LL-37 is the only human cathelicidin — a 37-amino acid master coordinator of innate immunity, wound healing, and angiogenesis with genuine clinical trial evidence for topical wound healing and the most complex bidirectional cancer pharmacology of any compound in this reference.
The central tension resolved: LL-37's clinical evidence is real and concentrated in topical wound healing for LL-37-deficient chronic wounds — venous leg ulcers and diabetic foot ulcers. In that context, topical LL-37 is pharmacologically rational, evidence-supported, and well-tolerated. The 6-fold healing rate acceleration in the Grönberg 2014 VLU trial is a genuine and clinically meaningful result. No bacterial resistance development makes LL-37-based wound treatments particularly interesting for MRSA and multi-drug-resistant wound infections. The cancer paradox is the most critical safety issue and requires the most careful treatment: LL-37 is documented as pro-tumor in ovarian, breast, lung, melanoma, and prostate cancers through specific receptor-mediated mechanisms. Systemic injectable LL-37 for immune optimization distributes LL-37 to all tissues simultaneously, including potentially pre-malignant cells in cancer-relevant tissues, without the tissue-specific context control that physiological LL-37 production provides. The rosacea risk from excess LL-37 is real, mechanistically established, and can produce irreversible skin changes.

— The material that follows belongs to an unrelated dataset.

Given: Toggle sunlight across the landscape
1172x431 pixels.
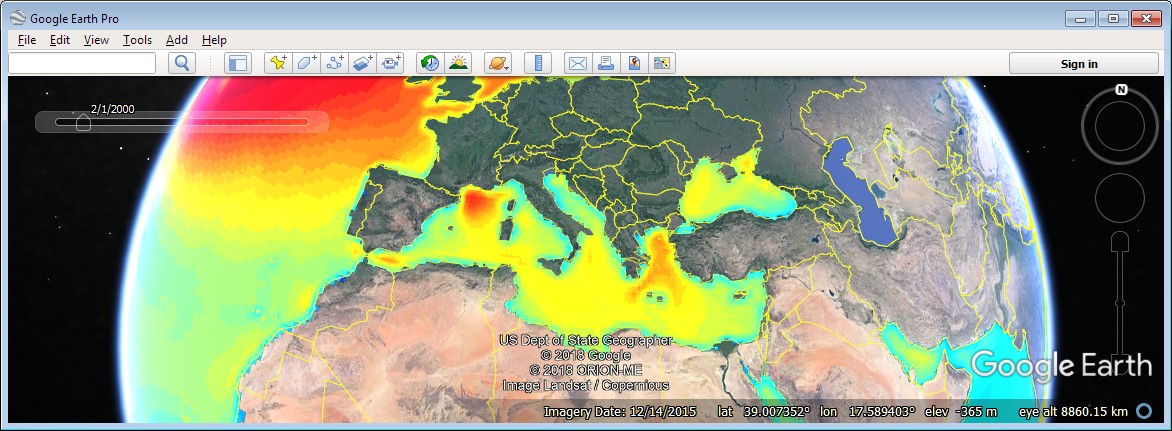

The practical guidance: the most evidence-supported, safest route to optimizing the cathelicidin arm of innate immunity is vitamin D optimization. Topical LL-37 for genuine LL-37-deficient chronic wound healing is the appropriate clinical application of the compound. Systemic injectable LL-37 for general immune optimization carries risks disproportionate to the evidence base supporting the use.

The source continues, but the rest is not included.